» **Extract provided**:
In step 206, the method 200 performs a speech endpointing search
using an endpointing HMM to detect the start of the speech in the
received audio signal. In one embodiment, the endpointing HMM
recognizes speech and silence in parallel, enabling the method 200
to hypothesize the start of speech when speech is more likely than
silence. Many topologies can be used for the speech HMM, and a
standard silence HMM may also be used. In one embodiment, the
topology of the speech HMM is defined as a sequence of one or more
reject "phones", where a reject phone is an HMM model trained on
all types of speech. In another embodiment, the topology of the
speech HMM is defined as a sequence (or sequence of loops) of
context-independent (CI) or other phones. In further embodiments,
the endpointing HMM has a pre-determined but configurable minimum
duration, which may be a function of the number of reject or other
phones in sequence in the speech HMM, and which enables the
endpointer to more easily reject short noises as speech.
In one embodiment, the method 200 identifies the speech starting
frame when it detects a predefined sufficient number of frames of
speech in the audio signal. The number of frames of speech that are
required to indicate a speech endpoint may be adjusted as
appropriate for different speech recognition applications.
Embodiments of methods for implementing an endpointing HMM in
accordance with step 206 are described in further detail below with
reference to FIGS. 3-4.
In step 208, once the speech starting frame, F.sub.SD, is detected,
the method 200 backs up a pre-defined number B of frames to a frame
F.sub.S preceding the speech starting frame F.sub.SD, such that
F.sub.S=F.sub.SD-B becomes the new "start frame" for the speech for
the purposes of the speech recognition process. In one embodiment,
the number B of frames by which the method 200 backs up is
relatively small (e.g., approximately 10 frames), but is large
enough to ensure that the speech recognition process begins on a
frame of silence.
In step 210, the method 200 commences recognition processing
starting from the new start frame F.sub.S identified in step 108.
In one embodiment, recognition processing is performed in
accordance with step 210 using a standard speech recognition HMM
separate from the endpointing HMM.
In step 212, the method 200 detects the end of the speech to be
processed. In one embodiment, a speech "end frame" is detected when
the recognition process started in step 210 of the method 200
detects a predefined sufficient number of frames of silence
following frames of speech. In one embodiment, the number of frames
of silence that are required to indicate a speech endpoint is
adjustable based on the particular speech recognition application.

» **Material provided**:
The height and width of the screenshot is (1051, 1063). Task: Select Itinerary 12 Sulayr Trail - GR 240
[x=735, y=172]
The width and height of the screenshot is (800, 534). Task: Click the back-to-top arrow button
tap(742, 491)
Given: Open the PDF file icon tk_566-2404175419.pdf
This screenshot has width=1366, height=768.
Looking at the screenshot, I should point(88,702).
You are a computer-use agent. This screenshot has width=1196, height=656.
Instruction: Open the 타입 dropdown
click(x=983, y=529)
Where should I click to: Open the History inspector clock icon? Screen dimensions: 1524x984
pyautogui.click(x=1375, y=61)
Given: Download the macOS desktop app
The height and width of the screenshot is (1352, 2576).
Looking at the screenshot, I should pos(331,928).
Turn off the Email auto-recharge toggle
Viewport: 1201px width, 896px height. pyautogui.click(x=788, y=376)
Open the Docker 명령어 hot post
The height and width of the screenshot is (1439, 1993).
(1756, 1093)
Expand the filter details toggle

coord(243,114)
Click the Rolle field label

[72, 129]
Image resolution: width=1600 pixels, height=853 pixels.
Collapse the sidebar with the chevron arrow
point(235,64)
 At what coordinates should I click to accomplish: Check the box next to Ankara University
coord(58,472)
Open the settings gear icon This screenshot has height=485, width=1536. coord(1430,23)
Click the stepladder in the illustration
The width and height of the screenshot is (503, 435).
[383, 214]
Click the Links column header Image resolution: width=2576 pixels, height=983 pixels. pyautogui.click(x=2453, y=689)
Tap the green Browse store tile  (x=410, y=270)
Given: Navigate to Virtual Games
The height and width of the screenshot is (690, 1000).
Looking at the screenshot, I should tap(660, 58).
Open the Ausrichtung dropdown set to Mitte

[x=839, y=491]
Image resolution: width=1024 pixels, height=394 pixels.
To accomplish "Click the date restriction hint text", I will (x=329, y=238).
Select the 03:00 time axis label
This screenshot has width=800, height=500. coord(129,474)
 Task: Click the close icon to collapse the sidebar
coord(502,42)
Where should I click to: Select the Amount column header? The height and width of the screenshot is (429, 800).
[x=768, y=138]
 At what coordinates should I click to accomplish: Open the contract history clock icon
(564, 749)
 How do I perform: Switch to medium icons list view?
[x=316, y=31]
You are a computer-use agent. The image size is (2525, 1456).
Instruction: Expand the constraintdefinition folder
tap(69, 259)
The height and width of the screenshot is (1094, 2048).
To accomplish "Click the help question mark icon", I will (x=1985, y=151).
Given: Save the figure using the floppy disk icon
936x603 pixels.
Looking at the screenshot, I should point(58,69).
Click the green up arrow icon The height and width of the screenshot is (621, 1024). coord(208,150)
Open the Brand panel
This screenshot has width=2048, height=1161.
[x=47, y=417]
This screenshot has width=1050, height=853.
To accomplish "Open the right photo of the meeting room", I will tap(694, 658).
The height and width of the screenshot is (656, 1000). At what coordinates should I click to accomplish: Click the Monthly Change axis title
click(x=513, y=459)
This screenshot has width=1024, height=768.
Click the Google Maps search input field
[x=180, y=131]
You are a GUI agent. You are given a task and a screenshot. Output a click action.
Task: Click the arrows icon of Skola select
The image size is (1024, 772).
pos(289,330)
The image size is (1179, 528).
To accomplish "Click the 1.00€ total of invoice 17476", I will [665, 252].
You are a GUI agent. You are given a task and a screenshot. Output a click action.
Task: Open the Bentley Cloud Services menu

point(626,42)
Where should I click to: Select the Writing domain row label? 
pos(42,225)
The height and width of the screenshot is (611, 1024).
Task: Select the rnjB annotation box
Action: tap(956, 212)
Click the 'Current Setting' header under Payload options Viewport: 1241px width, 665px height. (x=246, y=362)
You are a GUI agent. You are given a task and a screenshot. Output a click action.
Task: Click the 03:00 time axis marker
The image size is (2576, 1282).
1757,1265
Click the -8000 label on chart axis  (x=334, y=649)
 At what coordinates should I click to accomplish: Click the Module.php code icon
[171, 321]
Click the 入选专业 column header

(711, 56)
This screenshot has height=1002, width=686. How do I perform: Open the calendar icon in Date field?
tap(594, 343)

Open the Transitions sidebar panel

» **Tasks to perform**:
**A)** In the speech endpointing passage, rewrite the part starting with "Embodiments of methods" and going on through "frame of silence.", swapping "backs up" for "steps back".
**B)** Carry on the passage on speech endpointing past its final sentence.
None of the items is needed for what follows.

» **Answer set**:
**A)**
Embodiments of methods for implementing an endpointing HMM in
accordance with step 206 are described in further detail below with
reference to FIGS. 3-4.
In step 208, once the speech starting frame, F.sub.SD, is detected,
the method 200 steps back a pre-defined number B of frames to a frame
F.sub.S preceding the speech starting frame F.sub.SD, such that
F.sub.S=F.sub.SD-B becomes the new "start frame" for the speech for
the purposes of the speech recognition process. In one embodiment,
the number B of frames by which the method 200 steps back is
relatively small (e.g., approximately 10 frames), but is large
enough to ensure that the speech recognition process begins on a
frame of silence.

**B)**
In another embodiment, the ending/silence frames might be required
to legally end the speech recognition grammar, forcing the
endpointer not to detect the end of speech until a legal ending
point. In another embodiment, the speech end frame is detected
using the same endpointing HMM used to detect the speech start
frame. Embodiments of methods for implementing an endpointing HMM
in accordance with step 212 are described in further detail below
with reference to FIGS. 3-4.
In step 214, the method 200 terminates speech recognition
processing and outputs recognized speech, and in step 216, the
method 200 terminates.
Implementation of endpointing HMM's in conjunction with the method
200 enables more accurate detection of speech endpoints in an input
audio signal, because the method 200 does not have any internal
parameters that directly depend on the characteristics of the audio
signal and that require extensive tuning. Moreover, the method 200
does not utilize speech features that are unreliable in noisy
environments. Furthermore, because the method 200 requires minimal
computation (e.g., processing while detecting the start and the end
of speech is minimal), speech recognition results can be produced
more rapidly than is possible by conventional speech recognition
systems. Thus, the method 200 can rapidly and reliably endpoint an
input speech signal in virtually any environment.
Moreover, implementation of the method 200 in conjunction with the
method 100 improves the likelihood that a user's complete utterance
is provided for speech recognition processing, which ultimately
produces more complete and more accurate speech recognition
results.
FIG. 3 is a flow diagram illustrating a first embodiment of a
method 300 for performing an endpointing search using an
endpointing HMM, according to the present invention. The method 300
may be implemented in accordance with step 206 and/or step 212 of
the method 200 to detect endpoints of speech in an audio signal
received by a speech recognition system.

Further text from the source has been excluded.